Different appliances have been used for upper molar distalization, the most common being the headgear that uses extraoral traction that has several advantages but requires significant patient cooperation to be effective [5]. Alternative appliances have been used to move molars distally with reduced compliance requirements. The majority of these appliances, with very few exceptions, are not able to produce bodily molar movement since the line of force hardly passes through the center of resistance of the maxillary molars showing significant molar tipping [5]. With fixed orthodontic appliances, the force system that results in orthodontic tooth movement is produced by the interactions of metal wires and brackets attached to the tooth. Although with fixed appliances the forces are usually applied to attachments on the buccal surfaces of teeth, body movement is achieved by applying a force and a counter movement to prevent tipping [3].

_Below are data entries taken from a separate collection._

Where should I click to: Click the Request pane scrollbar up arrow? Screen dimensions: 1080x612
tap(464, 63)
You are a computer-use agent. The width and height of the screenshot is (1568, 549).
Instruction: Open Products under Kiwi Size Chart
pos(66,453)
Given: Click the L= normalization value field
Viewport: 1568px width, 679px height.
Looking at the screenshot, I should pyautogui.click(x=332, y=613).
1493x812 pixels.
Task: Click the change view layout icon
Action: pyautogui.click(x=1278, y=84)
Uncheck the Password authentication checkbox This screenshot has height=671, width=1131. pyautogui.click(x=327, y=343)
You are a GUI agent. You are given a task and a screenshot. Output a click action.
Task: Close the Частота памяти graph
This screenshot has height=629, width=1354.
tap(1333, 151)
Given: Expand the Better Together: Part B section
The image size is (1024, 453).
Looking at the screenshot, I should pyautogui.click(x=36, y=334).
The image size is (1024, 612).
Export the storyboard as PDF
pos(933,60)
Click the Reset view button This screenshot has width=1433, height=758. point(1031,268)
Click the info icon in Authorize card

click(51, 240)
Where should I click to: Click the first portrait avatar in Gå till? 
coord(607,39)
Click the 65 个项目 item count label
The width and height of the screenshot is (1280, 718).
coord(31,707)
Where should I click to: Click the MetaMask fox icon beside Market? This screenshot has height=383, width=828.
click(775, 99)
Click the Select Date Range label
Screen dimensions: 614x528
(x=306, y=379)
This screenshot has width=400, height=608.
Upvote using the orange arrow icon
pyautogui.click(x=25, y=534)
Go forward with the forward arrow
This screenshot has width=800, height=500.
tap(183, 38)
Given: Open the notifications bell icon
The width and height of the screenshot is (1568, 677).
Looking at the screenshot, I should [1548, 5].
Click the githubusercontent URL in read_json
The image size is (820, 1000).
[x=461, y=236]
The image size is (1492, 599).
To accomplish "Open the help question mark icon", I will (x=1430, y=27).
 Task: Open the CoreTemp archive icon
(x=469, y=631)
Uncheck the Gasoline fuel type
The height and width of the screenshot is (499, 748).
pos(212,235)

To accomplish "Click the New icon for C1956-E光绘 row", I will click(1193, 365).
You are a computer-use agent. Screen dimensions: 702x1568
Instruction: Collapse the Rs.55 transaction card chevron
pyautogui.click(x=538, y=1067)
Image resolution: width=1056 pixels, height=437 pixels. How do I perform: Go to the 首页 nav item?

It has been suggested that the force system generated by clear aligners, the most recently introduced class of orthodontic appliances, can mainly tip or intrude teeth but pure translation is not possible, at least theoretically [6]. However, Simon et al. investigated the force system generated by aligners in an experimental study and found that aligners can deliver the necessary force system to obtain bodily tooth movement [7]. Furthermore, molar distalization was the most predicable movement based on the results of a systematic review that assessed the predictability of orthodontic movements of teeth with aligners [8]. Clear aligners have evolved developing auxiliary elements such as composite attachments to control the quality of tooth movement [3]. It has been suggested that composite attachments can also produce counter moment to achieve bodily movement [3]. Few studies have been published that assessed the clinical and biomechanical performance of aligners and composite attachments during maxillary molar distalization.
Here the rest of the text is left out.